## [The task]
In the stretch of the data from the line containing "Given: Open the Ikkjdcnbeub username link" through the line containing "click(x=76, y=244)", switch "Open" to "Select" and give those lines again with everything else unchanged. Leave the pictures out of the answer.

## [Record set]
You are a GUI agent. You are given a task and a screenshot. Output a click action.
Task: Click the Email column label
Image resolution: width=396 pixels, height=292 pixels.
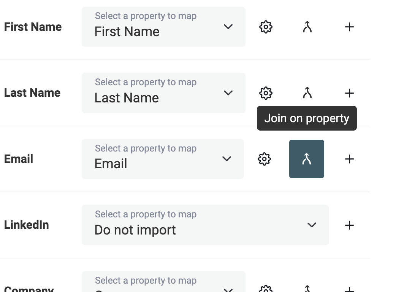click(x=19, y=159)
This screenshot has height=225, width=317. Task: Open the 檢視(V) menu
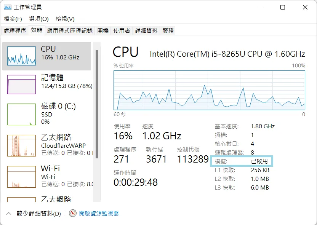tap(65, 19)
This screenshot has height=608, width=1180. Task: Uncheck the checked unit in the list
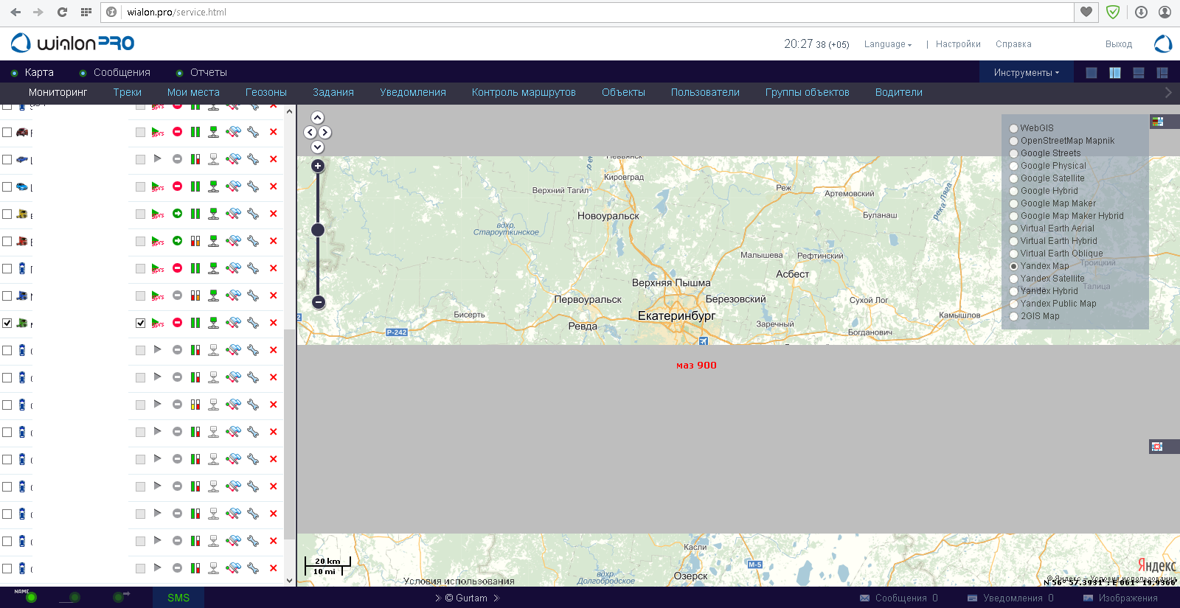tap(7, 323)
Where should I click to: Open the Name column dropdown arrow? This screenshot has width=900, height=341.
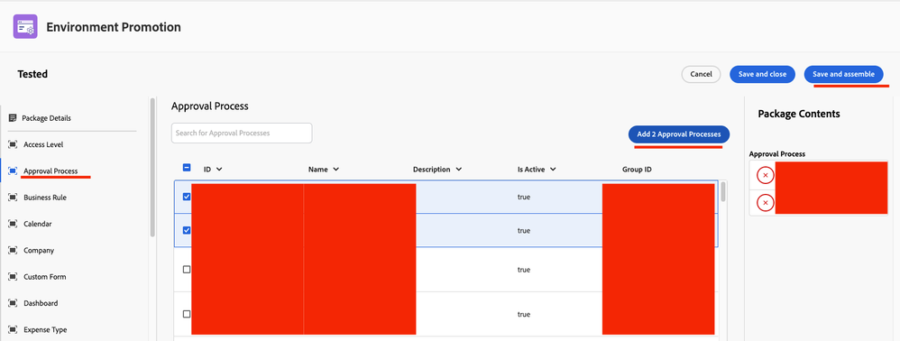[335, 170]
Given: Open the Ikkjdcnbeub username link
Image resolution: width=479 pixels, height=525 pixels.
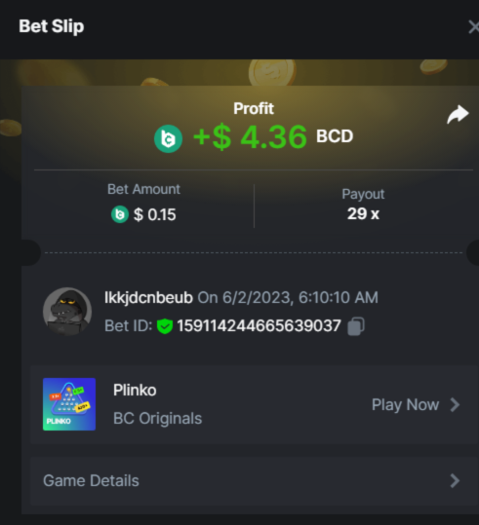Looking at the screenshot, I should point(148,297).
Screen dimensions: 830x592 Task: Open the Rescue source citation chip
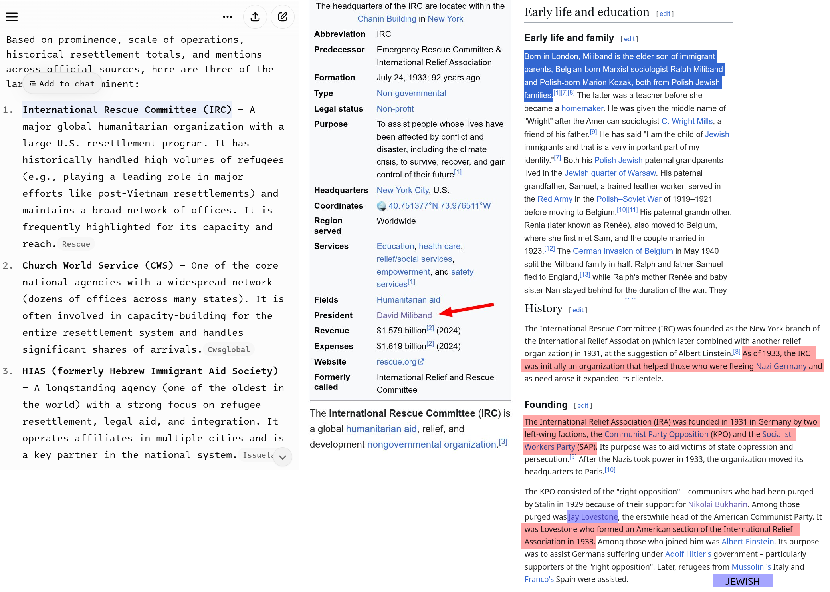click(x=76, y=244)
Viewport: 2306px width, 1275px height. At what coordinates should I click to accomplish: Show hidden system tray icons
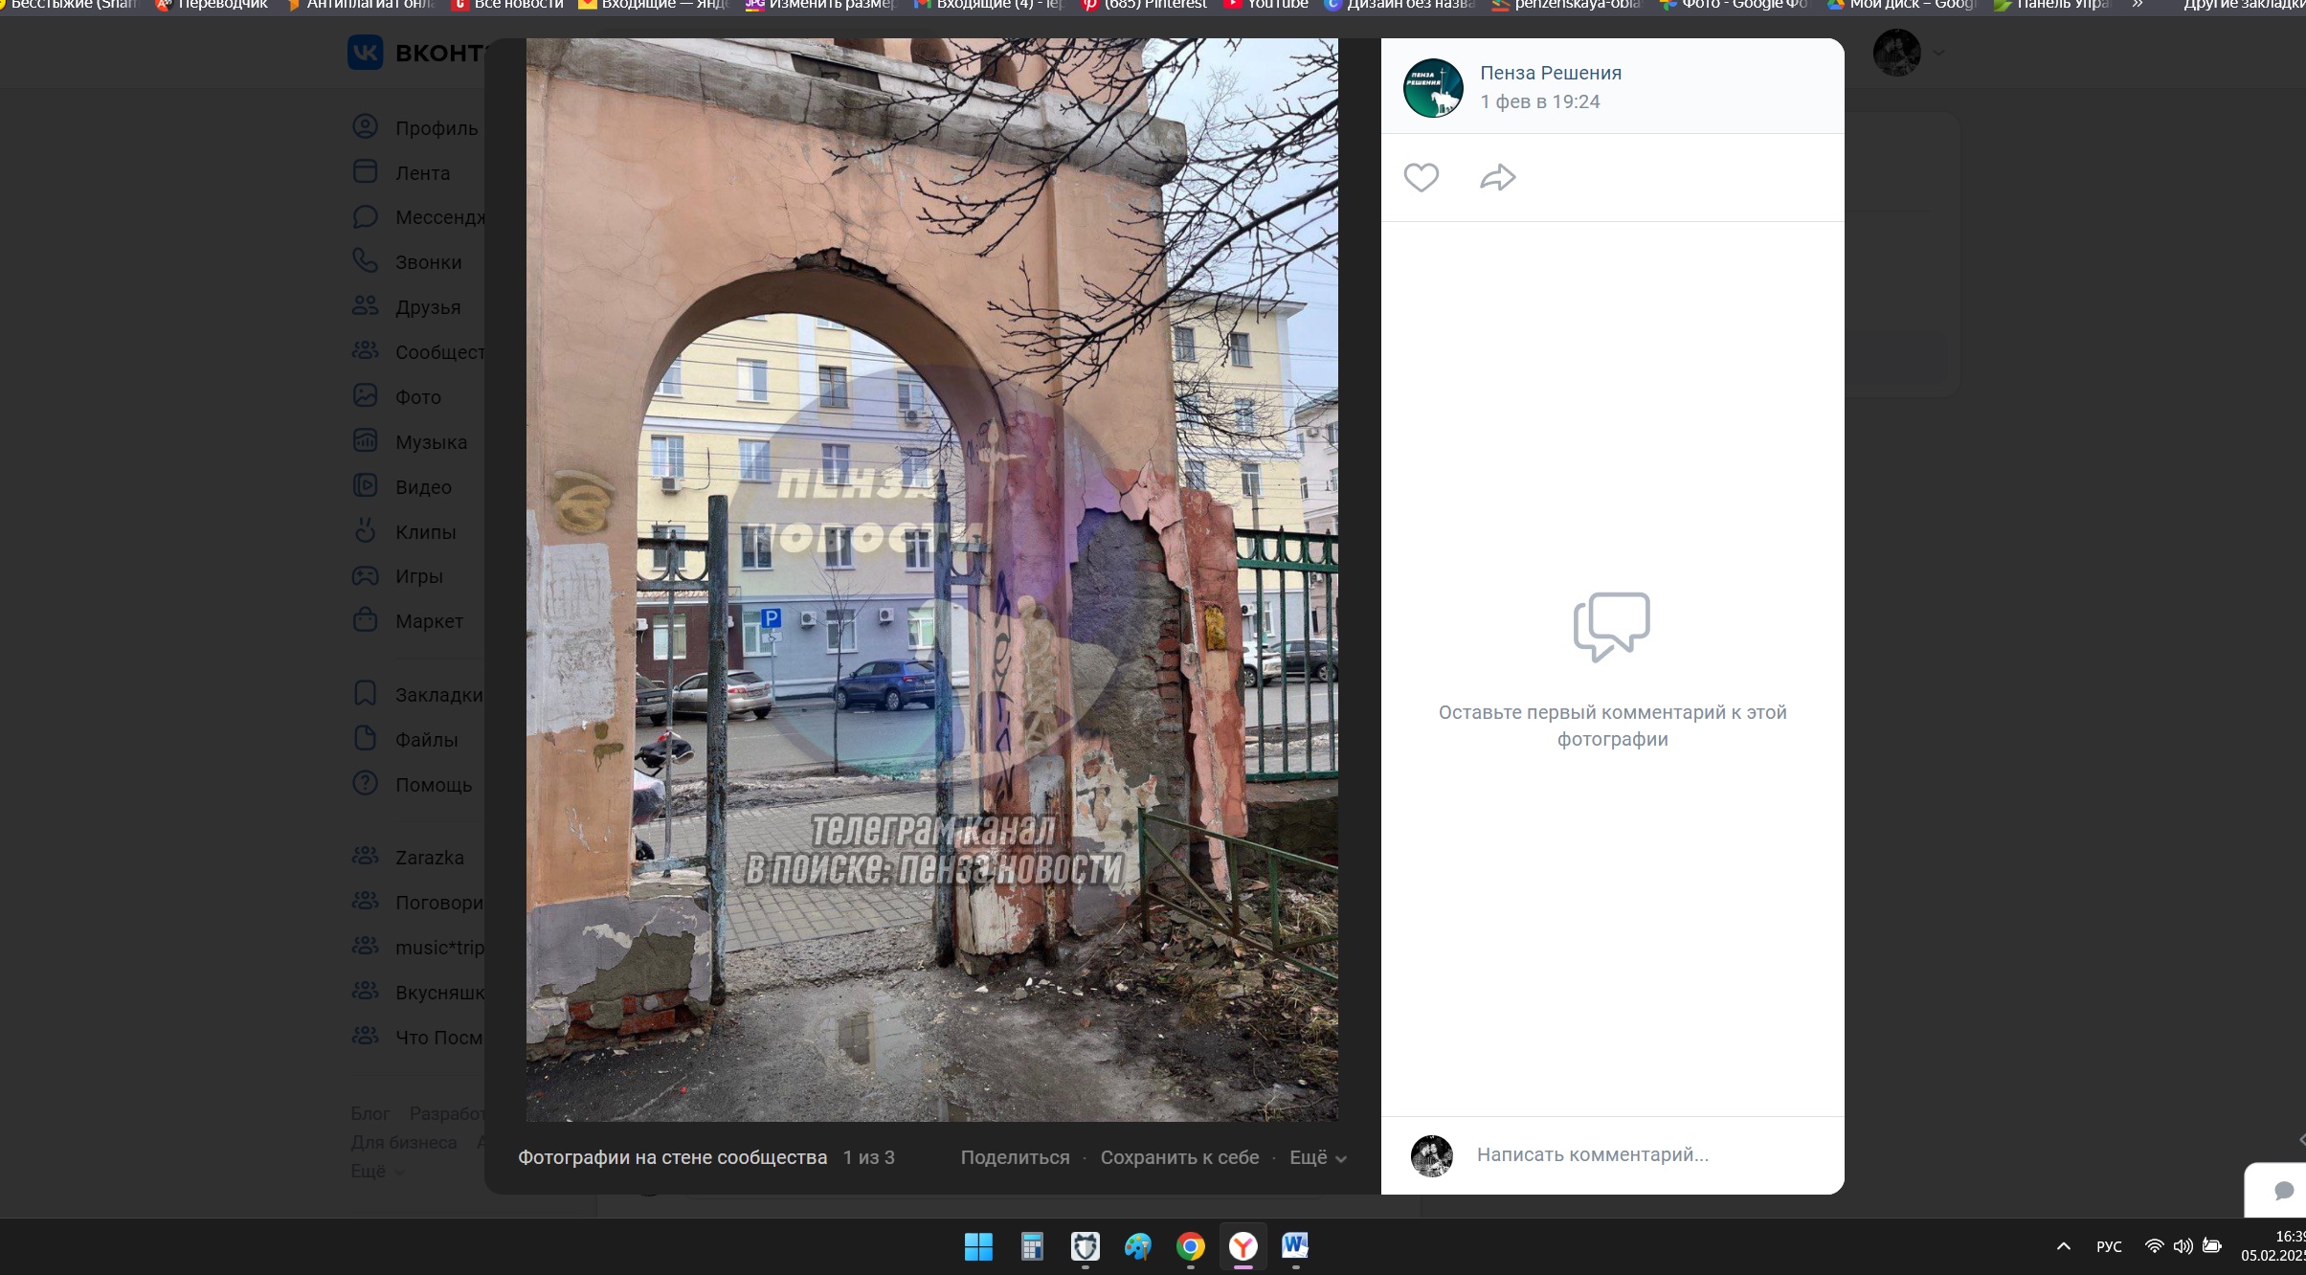2063,1246
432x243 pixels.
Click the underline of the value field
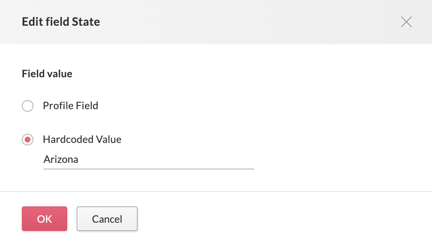point(149,169)
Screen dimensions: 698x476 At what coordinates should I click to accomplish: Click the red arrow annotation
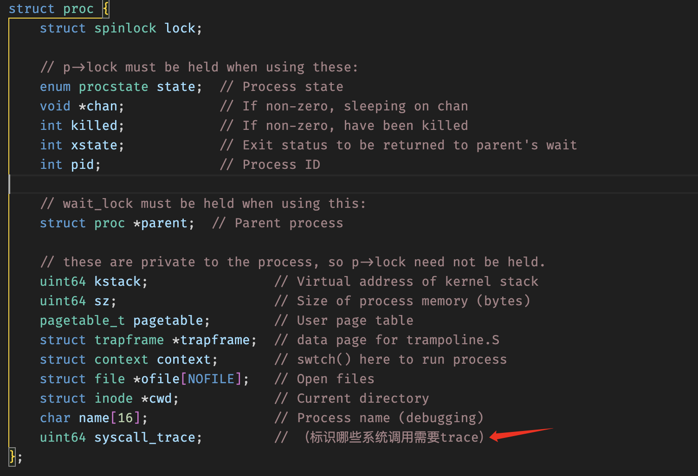(x=521, y=435)
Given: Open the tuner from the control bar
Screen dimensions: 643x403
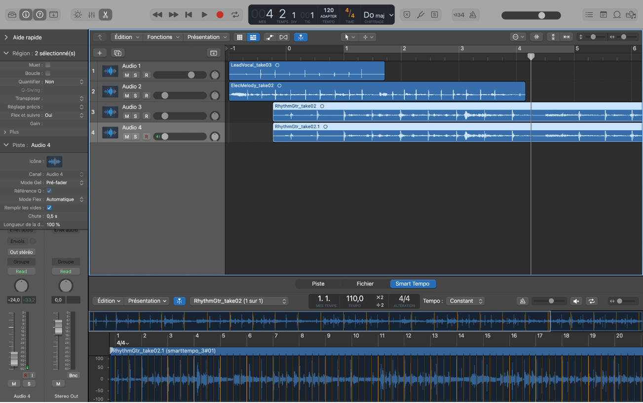Looking at the screenshot, I should tap(420, 14).
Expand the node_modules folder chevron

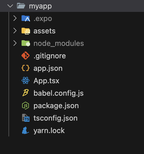coord(15,43)
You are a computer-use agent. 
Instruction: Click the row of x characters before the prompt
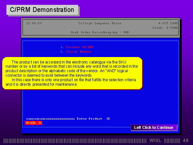50,119
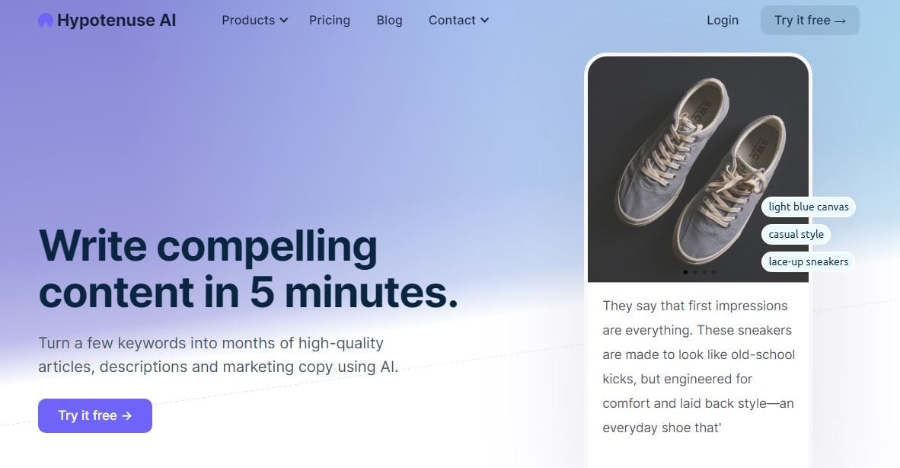Select the second carousel dot indicator
Image resolution: width=900 pixels, height=468 pixels.
coord(694,272)
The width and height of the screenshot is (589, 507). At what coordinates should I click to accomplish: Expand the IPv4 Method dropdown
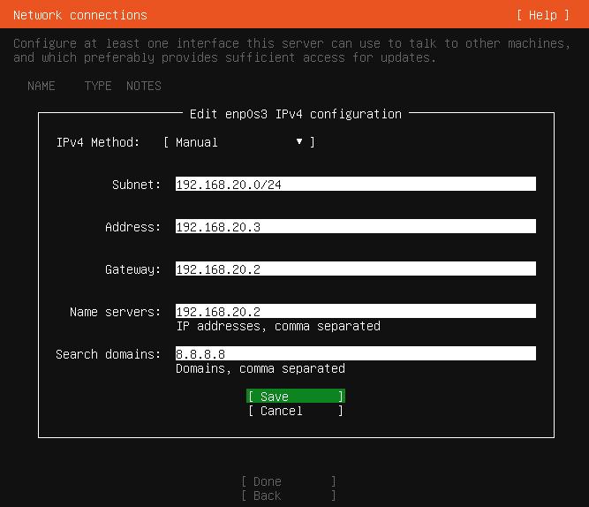238,142
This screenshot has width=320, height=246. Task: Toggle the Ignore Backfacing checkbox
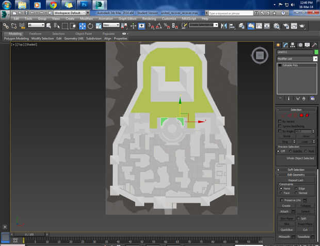click(280, 126)
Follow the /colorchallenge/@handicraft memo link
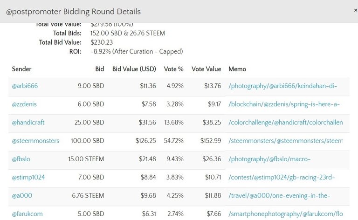The width and height of the screenshot is (358, 220). [285, 123]
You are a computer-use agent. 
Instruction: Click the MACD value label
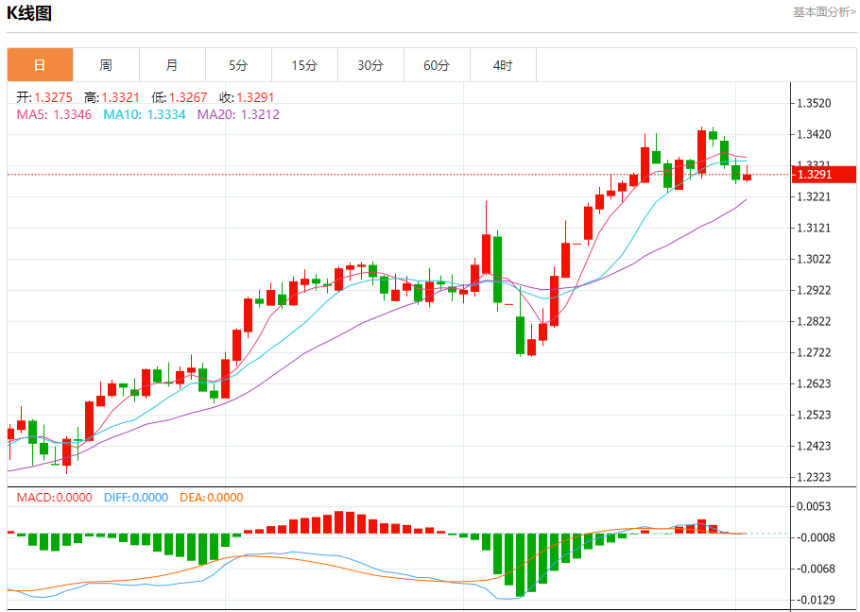54,498
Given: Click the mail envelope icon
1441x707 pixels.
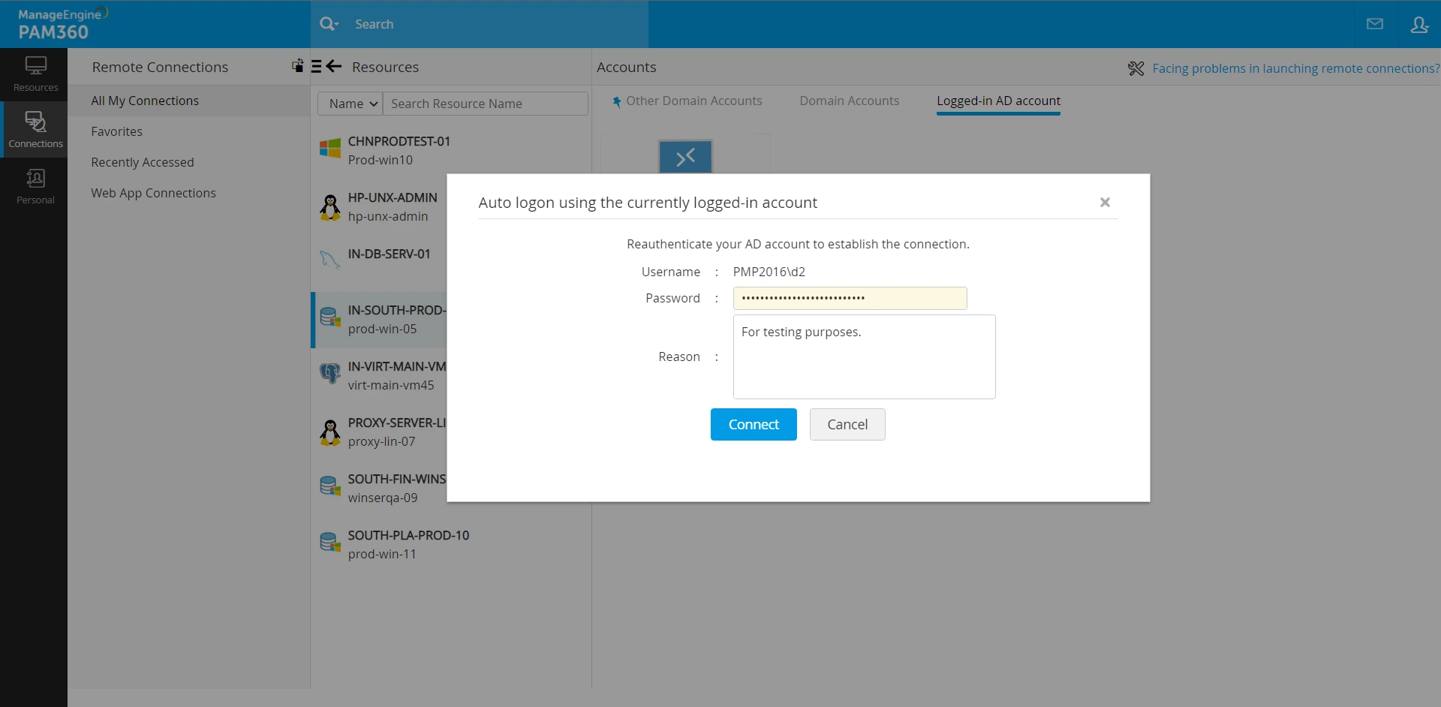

## [Response to the task]
Given: Select the Ikkjdcnbeub username link
Image resolution: width=479 pixels, height=525 pixels.
Looking at the screenshot, I should point(148,297).
Screen dimensions: 830x592 Task: Select the Rescue source citation chip
click(x=76, y=244)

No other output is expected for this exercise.